» **Task statement**
List every percentage figure that appears in the passage on the Iraq war and U.S. defense spending.

» **Page excerpt**
+---+
Of course, there were critics inside and outside the U.S. government who warned that these forecasts were unduly optimistic. But the administration’s view was hardly idiosyncratic. There were many Americans who believed, based on the experience of the previous decade—including the first Gulf War, subsequent strikes on Iraq, and other interventions such as Kosovo—that the U.S. military had acquired the capacity to project force with devastating efficiency. Consequently, it wasn’t hard to imagine that the invasion and occupation of a nation of 27 million, more than 6,000 miles away, could be accomplished without significant disruption to American daily life.

Even the larger war on terror remains a relatively small affair, asking for little from its masters. Although U.S. defense expenditures have grown substantially during the Bush administration—by roughly 40 percent in inflation-adjusted terms between 2001 and 2006—it is growth from a historically low base. In the five years after 9/11, average defense expenditure as a share of gross domestic product (3.8 percent) was little more than half of what it was during the preceding 50 years (6.8 percent). The proportion of the U.S. adult population employed in the active-duty military (roughly 0.6 percent) remained at a low not seen since before the attack on Pearl Harbor.
+---+
Records from a data collection:
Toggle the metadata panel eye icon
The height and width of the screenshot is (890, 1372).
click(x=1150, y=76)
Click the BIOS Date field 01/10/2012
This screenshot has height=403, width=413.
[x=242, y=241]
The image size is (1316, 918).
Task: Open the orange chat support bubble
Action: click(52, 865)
+---+
» **Complete response**
40 percent
3.8 percent
6.8 percent
0.6 percent